GIVEN REQUEST
Give the listing below as a Markdown table with two columns, Index for the row number and Content for the line, leaving out blank lines and all pictures.
┌──
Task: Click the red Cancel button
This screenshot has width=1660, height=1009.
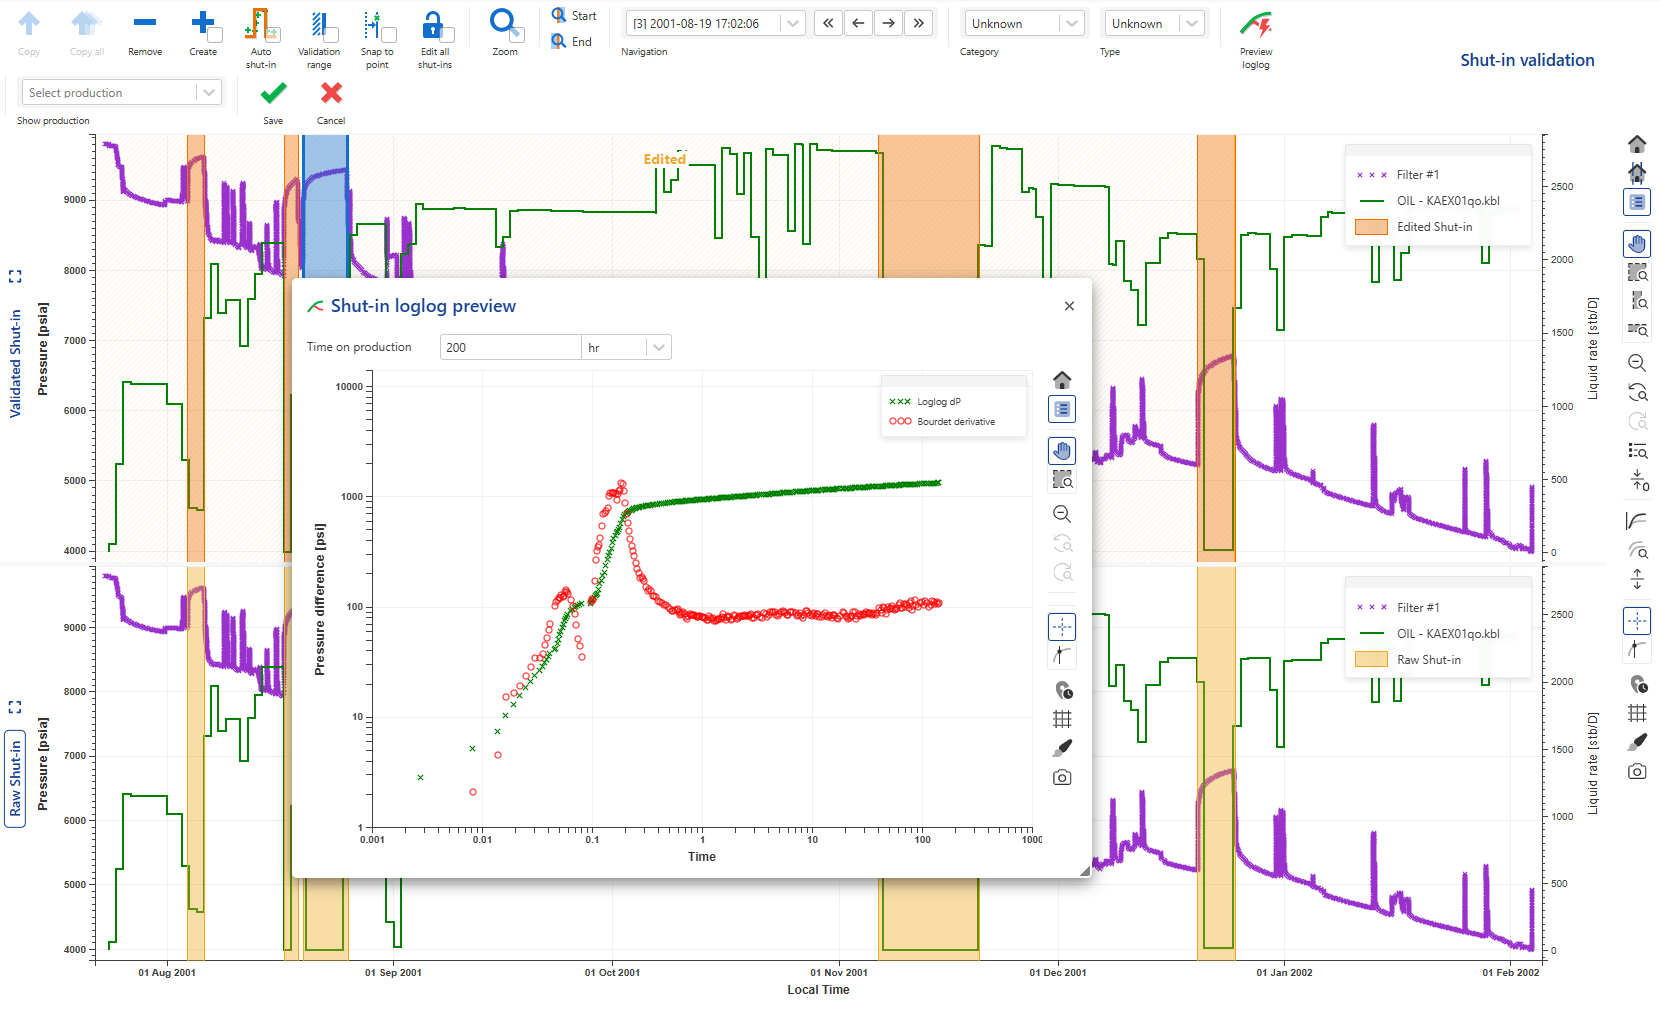Action: pyautogui.click(x=331, y=94)
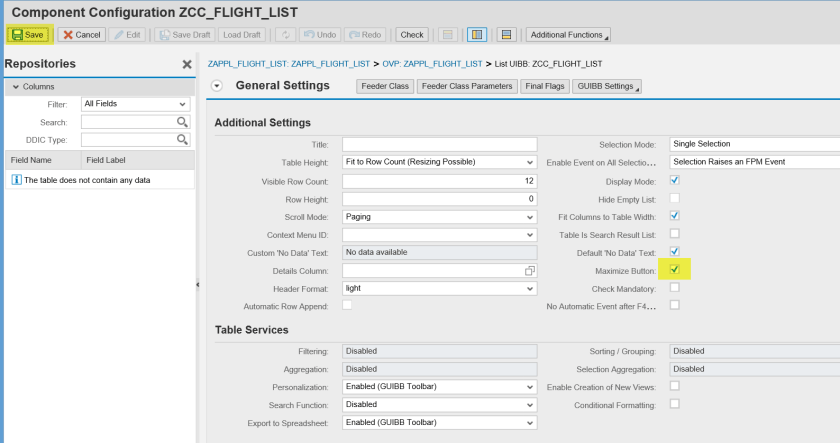Select the stacked layout view icon

pyautogui.click(x=507, y=34)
└──
FULL RESPONSE
| Index | Content |
|---|---|
| 1 | Task: Click the red Cancel button |
| 2 | This screenshot has width=1660, height=1009. |
| 3 | Action: pyautogui.click(x=331, y=94) |
| 4 | Select the stacked layout view icon |
| 5 | pyautogui.click(x=507, y=34) |